Some teams use ‘messaging’ or ‘events’ or gRPC calls to send ‘commands’ only.
Then, they require all the microservices to get data from ‘central database’.
That’s a big problem, essentially a database becomes a critical integration point (because the ‘data’ to execute the commands is there, in that central database).
That kind of approach eventually becomes a bottleneck for microservices (unless the database becomes an in-memory data cluster…).
So the alternative is to send ‘commands’ plus the external data that’s required to execute the command.
Sort of like withing a language we call ‘function’ (which is a command) with arguments (which is data).
But data can be complex, lots of it, and you need to have a mechanism that makes sure the a ‘command’ is sent ‘just once’ (unless we are dealing with idempotent commands).
When you want the invocation to be asynchronous, you use a message bus, or thalo, or kafka, or zero-mQ type of systems, or UDP-styled message passing
When you need the invocations to be synchronious you use RPC/REST/etc (or you can use TCP-styled message passing).
In that model, where the necessary external ‘data’ is sent together with commands – the micro-services can still have their own databases, of course (to manage their own state) – but they no longer rely on a centralized database for a data exchange. The other benefit of it, is that Enteprises avoid that ‘schema change’ bottleneck in a centralized database (the message schemas are much easier when it comes to schema changes, than database schema changes)
A message bus also in some limited sense, solves the ‘Service registration/Service naming’ question (consumers are registered, and unregistered as needed).

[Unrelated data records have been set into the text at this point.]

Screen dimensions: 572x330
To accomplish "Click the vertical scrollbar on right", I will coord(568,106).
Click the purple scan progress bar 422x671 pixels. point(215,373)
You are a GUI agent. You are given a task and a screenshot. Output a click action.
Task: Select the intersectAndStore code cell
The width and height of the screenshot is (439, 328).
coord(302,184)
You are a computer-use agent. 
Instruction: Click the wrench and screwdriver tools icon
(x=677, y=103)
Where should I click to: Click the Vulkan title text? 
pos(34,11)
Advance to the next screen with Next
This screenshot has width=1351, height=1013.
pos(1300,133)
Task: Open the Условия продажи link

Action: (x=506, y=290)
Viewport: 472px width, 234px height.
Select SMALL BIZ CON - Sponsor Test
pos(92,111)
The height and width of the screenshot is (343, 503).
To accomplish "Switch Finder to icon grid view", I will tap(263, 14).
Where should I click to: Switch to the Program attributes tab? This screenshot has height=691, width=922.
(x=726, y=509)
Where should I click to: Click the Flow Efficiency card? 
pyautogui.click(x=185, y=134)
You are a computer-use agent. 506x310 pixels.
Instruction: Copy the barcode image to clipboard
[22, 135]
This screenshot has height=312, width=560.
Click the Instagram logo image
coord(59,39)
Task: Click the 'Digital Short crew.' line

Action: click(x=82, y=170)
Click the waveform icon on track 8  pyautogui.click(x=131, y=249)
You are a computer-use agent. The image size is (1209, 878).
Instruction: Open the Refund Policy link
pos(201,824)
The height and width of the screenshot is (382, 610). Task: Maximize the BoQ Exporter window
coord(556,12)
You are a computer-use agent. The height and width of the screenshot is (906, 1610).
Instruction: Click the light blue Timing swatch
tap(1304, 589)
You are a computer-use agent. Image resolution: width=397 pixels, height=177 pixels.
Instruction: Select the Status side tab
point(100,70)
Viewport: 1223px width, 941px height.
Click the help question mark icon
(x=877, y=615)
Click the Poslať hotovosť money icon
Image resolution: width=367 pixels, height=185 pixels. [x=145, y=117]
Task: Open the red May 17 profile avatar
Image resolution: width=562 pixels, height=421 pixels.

But in a more general case, when microservices need to scale up and shrink elastically across VMs (depending on demand) – you will also end up using a Software Defined Network + Naming Service + Container Manager.
And those things are done by Kubernetes or by nomad+envoy+consul.
Event sourcing can help with examining application behavior in the wild. If you have a full log of the semantic mutations made to your system state, you should be able to figure out when (and whence) unexpected changes happened.
You’ll still need tracing if you want to determine why an update failed to apply. If your backing queue for the events is backed up, for example, you probably want a fallback log to see what proximal faults are/were happening. As the old guidance goes, figuring out why something is “slow” is often the hardest problem in a microservice architecture, esp. in the presence of metastable faults.
IMHO event sourcing is largely a better option than generic trigger-based DB audit logs. The latter tends to be noisy and often does a poor job of indicating the initial cause of a change; putting things into an event log can provide some context and structure that makes debugging and actually reviewing the audit logs tractable.
I have to tell you that I had been porting Ruby’s Madeleine library to Rust as a side project and this just blows it away. How lovely!